Startup Wants to Land Space Drugs Factory in Australia After US Denies Reentry

Startup Wants to Land Space Drugs Factory in Australia After US Denies Reentry

After struggling to land its first in-space manufacturing capsule in the U.S., Varda Space is now looking down under for future batches of space drugs to reenter through Earth’s atmosphere.

California-based Varda Space Industries announced an agreement with Southern Launch, an end-to-end launch service provider based in Australia, to land a future mission at the company’s Kooniba Test Range in the far west of South Australia. Varda’s upcoming mission could launch as early as mid 2024, according to the company.

 

Meanwhile, Varda’s first in-space manufacturing capsule, which launched in June, is still stuck in orbit after the company was denied reentry to Earth. The U.S. Air Force denied a request from Varda Space Industries to land its capsule at a Utah training area, while the U.S. Federal Aviation Administration (FAA) did not grant the company permission to reenter Earth’s atmosphere, leaving its first test mission stranded in space.

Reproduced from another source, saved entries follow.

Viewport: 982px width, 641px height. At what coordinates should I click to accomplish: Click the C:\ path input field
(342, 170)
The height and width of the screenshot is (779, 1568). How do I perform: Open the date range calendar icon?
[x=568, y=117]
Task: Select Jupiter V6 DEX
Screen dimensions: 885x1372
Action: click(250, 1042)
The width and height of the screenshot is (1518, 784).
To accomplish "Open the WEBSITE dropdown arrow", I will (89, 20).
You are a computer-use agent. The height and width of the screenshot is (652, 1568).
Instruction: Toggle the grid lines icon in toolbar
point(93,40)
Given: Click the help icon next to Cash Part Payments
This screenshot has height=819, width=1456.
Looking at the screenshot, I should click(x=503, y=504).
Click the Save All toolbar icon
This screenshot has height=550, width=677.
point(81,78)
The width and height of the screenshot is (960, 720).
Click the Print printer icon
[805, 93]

The capsule was scheduled to land at the Utah Test and Training Range (UTTR) in September, but it is designed to last for up to a year in orbit. The startup continues to confirm the spacecraft’s health and is working with UTTR for a landing site to return its capsule to Earth.

The 264-pound (120-kilogram) capsule is designed to manufacture products in a microgravity environment (to avoid gravity-induced defects) and transport them back to Earth. For its first mission, the first drug-manufacturing experiment succeeded in growing crystals of the drug ritonavir, which is used for the treatment of HIV, in orbit. Protein crystals made in space form larger and more perfect crystals than those created on Earth, according to NASA.

Although the mission succeeded in producing the crystals in space, it missed a crucial part of in-space manufacturing: actually bringing the products back to Earth. A spokesperson from the FAA told TechCrunch at the time that the company’s request was not granted “due to the overall safety, risk and impact analysis.”

Delian Asparouhov, Varda’s president and co-founder, suggested to the media that the issue stemmed from a coordination lapse among parties involved in the company’s first mission. “If you look at some of the initial challenges with our first mission, it ultimately just comes down to the fact that Varda, FAA, and UTTR have never attempted something like this,” Asparouhov told Ars Technica. “It’s pretty complicated to align all these organizations that have a variety of different regulatory approvals and safety officers.”

The Koonibba test range stretches across 23,000 square kilometres of uninhabited land where the in-space manufacturing capsules can reenter. It seems that targeting a different continent altogether might be easier than navigating regulatory frameworks within the United States.